In Precision Pine & Timber v. U.S., 596 F.3d 817 (Fed. Cir. Feb. 19, 2010), a timber buyer sued the United States because the Forest Service suspended 14 timber sales contracts pending its compliance with the Endangered Species Act (ESA).  The United States Court of Federal Claims, 50 Fed.Cl. 35, (Damich, J), granted buyer summary judgment, but the United States Court of Appeals largely reversed the decision.  As a factual matter, the 1993 listing of the Mexican spotted owl as an endangered species, and the associated implementation of the ESA and its regulations, eventually led to the suspension of Precision Pine's timber contracts to comply with the consultation process and to ensure survival of the species.  Legally, Precision Pine alleged breach of contract, including breaches of express warranties and implied duty of good faith and fair dealing, but the appellate court disagreed:

"The valuable benefit Precision Pine bargained for was the right to harvest timber in a certain place, at a certain time. Significantly, however, the contracts expressly qualified that benefit... For our purposes, the relevant qualification is in the provisions that provide for the situation which arose here - the listing of a new species and delays associated with reassessing Forest Service projects. Under the contract terms, Precision Pine 'agreed to interrupt or delay operations under this contract, in whole or in part' to prevent serious environmental degradation or to comply with a court order, such as the injunction...  similarly, the contract allowed the Forest Service to modify or cancel the contracts in order to comply with the ESA..."

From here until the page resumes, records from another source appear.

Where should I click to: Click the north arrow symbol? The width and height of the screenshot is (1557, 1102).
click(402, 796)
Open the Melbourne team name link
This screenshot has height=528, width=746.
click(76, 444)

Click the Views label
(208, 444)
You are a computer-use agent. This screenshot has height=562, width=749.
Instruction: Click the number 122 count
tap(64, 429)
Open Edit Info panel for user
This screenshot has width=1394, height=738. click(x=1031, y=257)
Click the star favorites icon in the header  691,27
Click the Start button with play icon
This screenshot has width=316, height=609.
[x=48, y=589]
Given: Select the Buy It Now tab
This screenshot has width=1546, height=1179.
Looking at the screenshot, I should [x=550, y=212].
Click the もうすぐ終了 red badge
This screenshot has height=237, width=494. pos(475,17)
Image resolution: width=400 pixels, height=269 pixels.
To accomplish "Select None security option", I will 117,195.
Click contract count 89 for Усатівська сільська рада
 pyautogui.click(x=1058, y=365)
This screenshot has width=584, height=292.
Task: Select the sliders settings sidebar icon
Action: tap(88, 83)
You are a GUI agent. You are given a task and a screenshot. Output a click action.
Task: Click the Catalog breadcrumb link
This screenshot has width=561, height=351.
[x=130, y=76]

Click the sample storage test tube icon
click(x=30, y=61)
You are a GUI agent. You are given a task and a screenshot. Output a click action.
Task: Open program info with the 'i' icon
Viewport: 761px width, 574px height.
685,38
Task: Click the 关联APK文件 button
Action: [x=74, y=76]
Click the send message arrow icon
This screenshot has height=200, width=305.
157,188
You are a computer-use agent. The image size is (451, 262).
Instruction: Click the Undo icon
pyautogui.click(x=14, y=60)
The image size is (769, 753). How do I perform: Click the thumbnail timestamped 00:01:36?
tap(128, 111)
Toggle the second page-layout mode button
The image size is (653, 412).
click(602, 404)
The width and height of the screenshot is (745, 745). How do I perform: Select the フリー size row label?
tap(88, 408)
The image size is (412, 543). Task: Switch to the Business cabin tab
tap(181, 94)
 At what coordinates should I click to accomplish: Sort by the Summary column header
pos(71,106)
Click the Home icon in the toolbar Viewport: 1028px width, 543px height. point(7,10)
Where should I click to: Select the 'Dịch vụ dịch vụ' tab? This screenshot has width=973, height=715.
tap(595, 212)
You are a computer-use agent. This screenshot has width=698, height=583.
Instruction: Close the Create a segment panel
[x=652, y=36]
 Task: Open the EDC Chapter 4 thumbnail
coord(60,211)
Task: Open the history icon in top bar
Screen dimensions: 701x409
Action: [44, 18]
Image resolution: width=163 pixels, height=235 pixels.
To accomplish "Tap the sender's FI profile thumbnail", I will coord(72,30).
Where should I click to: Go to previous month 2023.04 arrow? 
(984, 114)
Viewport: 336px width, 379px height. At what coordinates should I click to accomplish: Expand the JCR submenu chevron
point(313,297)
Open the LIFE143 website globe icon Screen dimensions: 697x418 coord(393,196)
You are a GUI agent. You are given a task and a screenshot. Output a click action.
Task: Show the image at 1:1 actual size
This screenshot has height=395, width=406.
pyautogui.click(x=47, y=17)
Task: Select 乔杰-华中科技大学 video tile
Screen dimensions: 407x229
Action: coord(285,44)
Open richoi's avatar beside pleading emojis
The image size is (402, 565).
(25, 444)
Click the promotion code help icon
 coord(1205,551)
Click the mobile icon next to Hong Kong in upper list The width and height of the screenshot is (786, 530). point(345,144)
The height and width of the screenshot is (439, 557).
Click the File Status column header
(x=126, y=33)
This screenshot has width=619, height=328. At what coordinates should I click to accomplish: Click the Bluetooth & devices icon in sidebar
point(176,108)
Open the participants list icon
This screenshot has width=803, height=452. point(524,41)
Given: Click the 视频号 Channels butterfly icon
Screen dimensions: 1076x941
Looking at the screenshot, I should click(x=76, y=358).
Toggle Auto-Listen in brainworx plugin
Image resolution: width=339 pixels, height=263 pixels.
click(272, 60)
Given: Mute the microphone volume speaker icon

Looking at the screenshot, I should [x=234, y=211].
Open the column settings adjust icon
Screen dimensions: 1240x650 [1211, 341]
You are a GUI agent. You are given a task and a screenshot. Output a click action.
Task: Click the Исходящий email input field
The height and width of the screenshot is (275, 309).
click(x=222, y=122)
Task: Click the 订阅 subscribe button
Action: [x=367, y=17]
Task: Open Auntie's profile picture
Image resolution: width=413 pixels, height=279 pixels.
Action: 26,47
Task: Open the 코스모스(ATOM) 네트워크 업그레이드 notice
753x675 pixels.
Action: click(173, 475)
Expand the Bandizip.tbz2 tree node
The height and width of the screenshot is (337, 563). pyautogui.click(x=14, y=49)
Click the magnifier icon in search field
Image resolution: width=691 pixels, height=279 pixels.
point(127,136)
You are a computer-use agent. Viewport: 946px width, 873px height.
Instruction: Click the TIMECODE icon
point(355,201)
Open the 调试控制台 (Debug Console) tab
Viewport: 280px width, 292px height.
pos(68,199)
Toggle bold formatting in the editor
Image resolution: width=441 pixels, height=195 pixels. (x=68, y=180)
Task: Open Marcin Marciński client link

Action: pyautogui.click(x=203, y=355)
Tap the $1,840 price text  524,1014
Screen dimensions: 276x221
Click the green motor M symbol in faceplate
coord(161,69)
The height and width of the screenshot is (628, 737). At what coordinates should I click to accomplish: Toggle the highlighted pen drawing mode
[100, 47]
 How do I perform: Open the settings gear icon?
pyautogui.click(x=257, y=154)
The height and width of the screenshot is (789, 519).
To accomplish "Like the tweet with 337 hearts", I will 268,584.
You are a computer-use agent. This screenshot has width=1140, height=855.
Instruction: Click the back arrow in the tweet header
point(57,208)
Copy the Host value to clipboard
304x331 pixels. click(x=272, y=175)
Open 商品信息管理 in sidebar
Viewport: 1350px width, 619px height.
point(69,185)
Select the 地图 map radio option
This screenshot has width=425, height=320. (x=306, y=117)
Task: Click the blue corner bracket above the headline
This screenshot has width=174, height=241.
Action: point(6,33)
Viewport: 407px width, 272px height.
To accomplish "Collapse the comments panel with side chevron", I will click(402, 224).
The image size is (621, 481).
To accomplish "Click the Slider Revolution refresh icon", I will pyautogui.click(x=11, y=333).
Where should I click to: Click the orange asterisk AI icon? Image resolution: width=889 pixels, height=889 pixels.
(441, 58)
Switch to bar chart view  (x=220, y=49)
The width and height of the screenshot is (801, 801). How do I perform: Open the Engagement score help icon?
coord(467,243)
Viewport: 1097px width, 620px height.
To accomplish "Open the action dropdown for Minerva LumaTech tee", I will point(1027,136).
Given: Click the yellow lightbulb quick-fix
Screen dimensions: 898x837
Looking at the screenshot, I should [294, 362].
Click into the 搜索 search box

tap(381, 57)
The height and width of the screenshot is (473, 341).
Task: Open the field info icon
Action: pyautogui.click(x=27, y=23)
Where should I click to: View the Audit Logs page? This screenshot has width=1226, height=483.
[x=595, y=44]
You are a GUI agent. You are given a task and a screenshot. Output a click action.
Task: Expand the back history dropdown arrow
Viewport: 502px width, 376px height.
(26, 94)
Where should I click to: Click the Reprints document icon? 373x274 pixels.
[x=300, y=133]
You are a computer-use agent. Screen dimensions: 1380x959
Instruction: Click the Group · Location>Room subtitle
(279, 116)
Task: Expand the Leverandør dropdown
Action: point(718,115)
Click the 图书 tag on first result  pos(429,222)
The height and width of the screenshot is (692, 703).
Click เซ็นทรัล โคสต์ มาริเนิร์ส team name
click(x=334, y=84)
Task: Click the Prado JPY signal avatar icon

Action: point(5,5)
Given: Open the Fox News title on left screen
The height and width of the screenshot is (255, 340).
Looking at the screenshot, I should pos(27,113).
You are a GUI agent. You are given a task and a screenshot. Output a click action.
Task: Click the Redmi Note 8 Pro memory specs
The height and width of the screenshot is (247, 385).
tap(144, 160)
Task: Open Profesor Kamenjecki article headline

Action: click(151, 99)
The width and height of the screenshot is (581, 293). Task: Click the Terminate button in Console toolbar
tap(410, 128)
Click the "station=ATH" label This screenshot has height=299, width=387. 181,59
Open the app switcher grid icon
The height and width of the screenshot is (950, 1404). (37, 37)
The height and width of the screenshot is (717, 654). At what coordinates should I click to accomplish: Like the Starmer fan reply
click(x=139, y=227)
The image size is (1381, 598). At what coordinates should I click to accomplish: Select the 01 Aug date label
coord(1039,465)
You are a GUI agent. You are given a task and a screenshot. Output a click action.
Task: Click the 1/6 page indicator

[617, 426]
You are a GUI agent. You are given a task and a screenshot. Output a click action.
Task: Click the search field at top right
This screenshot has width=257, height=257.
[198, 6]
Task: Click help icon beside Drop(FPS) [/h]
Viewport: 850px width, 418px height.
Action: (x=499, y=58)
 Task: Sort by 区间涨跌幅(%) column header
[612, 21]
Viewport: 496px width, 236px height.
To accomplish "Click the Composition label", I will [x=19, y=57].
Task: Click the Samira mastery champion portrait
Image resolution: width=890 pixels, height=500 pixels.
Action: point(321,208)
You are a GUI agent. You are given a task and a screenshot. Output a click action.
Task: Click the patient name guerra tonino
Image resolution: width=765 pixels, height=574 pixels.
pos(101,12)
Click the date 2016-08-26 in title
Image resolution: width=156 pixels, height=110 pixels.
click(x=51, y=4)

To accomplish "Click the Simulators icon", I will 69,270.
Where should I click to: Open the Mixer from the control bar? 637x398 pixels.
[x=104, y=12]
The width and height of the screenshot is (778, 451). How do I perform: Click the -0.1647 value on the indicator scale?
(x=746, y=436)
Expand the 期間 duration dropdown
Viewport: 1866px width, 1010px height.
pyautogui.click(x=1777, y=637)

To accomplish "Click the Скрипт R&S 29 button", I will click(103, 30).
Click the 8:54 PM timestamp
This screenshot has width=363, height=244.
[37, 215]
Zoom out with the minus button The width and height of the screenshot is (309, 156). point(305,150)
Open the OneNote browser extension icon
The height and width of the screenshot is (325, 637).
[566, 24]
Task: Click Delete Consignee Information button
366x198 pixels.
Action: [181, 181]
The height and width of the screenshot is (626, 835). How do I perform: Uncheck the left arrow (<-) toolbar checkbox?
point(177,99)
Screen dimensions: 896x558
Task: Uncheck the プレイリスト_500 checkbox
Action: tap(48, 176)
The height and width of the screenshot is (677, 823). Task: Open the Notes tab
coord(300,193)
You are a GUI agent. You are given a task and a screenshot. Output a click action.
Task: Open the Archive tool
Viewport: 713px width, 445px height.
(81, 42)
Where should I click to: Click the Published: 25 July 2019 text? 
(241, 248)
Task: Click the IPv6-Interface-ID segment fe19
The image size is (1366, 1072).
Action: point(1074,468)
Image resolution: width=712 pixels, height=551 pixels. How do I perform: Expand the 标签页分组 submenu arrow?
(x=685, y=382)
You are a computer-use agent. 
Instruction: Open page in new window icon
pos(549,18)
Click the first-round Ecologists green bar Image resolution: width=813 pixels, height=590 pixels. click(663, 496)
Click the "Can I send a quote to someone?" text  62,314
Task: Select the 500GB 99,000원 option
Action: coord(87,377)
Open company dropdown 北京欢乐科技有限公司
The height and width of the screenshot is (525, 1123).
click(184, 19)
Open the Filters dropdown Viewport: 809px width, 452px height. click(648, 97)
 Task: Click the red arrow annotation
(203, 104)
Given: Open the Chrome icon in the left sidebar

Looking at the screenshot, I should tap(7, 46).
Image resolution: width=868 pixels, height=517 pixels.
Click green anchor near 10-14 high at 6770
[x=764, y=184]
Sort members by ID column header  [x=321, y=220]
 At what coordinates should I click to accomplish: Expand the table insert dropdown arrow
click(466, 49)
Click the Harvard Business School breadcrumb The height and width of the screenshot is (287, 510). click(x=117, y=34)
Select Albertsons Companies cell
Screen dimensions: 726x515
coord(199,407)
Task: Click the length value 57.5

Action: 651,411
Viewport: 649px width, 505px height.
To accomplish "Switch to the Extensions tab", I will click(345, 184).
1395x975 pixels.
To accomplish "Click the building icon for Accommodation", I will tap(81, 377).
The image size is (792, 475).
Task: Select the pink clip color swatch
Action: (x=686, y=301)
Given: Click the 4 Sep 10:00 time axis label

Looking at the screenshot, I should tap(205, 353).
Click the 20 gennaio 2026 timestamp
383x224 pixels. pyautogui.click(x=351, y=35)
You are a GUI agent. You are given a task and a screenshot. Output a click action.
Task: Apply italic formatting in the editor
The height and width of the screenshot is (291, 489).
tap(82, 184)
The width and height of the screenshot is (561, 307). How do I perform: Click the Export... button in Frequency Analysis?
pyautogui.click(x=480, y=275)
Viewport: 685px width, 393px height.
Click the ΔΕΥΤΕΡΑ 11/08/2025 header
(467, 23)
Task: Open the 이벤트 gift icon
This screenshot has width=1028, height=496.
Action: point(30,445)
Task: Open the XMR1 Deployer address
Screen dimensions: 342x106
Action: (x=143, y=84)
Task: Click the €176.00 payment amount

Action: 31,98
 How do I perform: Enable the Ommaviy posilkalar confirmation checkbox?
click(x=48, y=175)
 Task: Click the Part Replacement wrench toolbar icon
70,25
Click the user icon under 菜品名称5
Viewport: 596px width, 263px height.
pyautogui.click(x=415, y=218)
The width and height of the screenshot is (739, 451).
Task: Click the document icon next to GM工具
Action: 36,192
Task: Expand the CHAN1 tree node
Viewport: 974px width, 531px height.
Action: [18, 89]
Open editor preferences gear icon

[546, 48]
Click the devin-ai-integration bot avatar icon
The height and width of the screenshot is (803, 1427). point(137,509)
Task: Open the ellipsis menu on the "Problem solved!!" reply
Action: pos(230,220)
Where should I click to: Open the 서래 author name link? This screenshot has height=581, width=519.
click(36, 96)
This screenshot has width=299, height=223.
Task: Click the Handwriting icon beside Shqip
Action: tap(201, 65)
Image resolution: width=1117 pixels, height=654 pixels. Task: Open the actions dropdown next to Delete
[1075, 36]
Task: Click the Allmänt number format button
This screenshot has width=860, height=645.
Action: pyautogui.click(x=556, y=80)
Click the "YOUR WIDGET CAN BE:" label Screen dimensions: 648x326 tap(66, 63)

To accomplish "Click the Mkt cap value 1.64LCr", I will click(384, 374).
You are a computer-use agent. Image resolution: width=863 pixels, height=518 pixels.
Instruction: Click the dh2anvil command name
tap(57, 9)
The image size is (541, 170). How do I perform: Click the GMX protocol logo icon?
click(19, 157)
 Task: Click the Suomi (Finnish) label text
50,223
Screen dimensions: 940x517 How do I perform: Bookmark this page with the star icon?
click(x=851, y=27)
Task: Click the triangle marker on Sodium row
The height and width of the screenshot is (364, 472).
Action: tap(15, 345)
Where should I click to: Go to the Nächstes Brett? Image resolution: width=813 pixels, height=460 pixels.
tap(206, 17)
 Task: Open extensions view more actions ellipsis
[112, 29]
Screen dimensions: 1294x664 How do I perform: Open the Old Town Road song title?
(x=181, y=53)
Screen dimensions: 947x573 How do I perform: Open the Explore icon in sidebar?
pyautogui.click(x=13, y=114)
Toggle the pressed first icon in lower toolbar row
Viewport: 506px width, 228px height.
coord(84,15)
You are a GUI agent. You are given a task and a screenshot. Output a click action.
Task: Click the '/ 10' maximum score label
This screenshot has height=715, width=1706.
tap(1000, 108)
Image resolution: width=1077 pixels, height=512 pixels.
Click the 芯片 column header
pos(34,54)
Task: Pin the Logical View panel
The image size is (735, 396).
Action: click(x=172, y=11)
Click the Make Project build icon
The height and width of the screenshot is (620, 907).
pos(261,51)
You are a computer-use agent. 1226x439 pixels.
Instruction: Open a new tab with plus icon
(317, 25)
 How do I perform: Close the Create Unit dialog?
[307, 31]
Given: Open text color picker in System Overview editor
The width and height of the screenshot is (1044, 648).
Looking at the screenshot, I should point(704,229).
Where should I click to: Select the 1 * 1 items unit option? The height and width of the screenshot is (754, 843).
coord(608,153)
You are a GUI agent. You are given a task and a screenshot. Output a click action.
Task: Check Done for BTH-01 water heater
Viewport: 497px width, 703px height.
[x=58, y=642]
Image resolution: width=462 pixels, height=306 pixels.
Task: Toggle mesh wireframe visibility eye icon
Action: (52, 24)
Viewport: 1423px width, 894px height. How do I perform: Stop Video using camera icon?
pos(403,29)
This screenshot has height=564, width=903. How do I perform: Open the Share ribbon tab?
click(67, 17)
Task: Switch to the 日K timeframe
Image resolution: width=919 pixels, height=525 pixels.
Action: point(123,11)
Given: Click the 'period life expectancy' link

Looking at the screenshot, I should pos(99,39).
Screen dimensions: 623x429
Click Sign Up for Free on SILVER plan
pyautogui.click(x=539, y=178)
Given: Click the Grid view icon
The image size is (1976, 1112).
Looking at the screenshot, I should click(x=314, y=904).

Meanwhile, Greater Yellowstone Coalition v. Servheen, 672 F.Supp.2d 1105 (D. Mont. Sept. 21, 2009) is the case that triggered the recent FWS announcement regarding the re-listing of the grizzly bear.  See ESA blawg.  The ruling contains two noteworthy sections, in which the Court refused to defer to FWS judgment, taking a rigid view of the demands of the ESA, and the failures of FWS.  First, in discussing the Conservation Strategy, which included substantial monitoring protocols for bear habitat, the court held that the monitoring requirements and future plans were unenforceable and do not protect the grizzly bear population. ("Promises of future, speculative action are not existing regulatory mechanisms.")  This reasoning, however, seems suspect.  Not only does it dismissively reject conservation activities by state wildlife entities -- perhaps raising concerns under ESA  section 6 -- but it also creates an impossible-to-escape logical loop.  Evidently, a species cannot be deemed to recover, and thus delisted, unless rigidly mandatory conservation duties are left in place on the state... which, of course, the delisting of the species was intended to remove in the first place.  Second, the decision takes a very hard look at the FWS analysis, and the record, on the issue of whether climate change will impact whitebark pine, an important grizzly bear food source: "The agency has not articulated a rational connection between the best available science and its conclusion that bears will not be affected by declines in white-bark pine because they are omnivorous. While the Final Rule emphasizes that grizzly bears will be able to adapt to the decline of whitebark pines, the record contains scant evidence for this proposition...  The science relied on by the Service does not support its conclusion that declines in the availability of whitebark pine will not negatively affect grizzly bears.  In fact, much of the cited science directly contradicts the Service's conclusions. While the agency's discretion is broad in its area of expertise, the discretion is not unlimited. The record supports the Service's own statements that the extent of declines in whitebark pine and the grizzlies' response is 'uncertain.'  Where the agency's conclusions contradict the science, the conclusions are not reasonable and the Court need not defer to the agency's decision."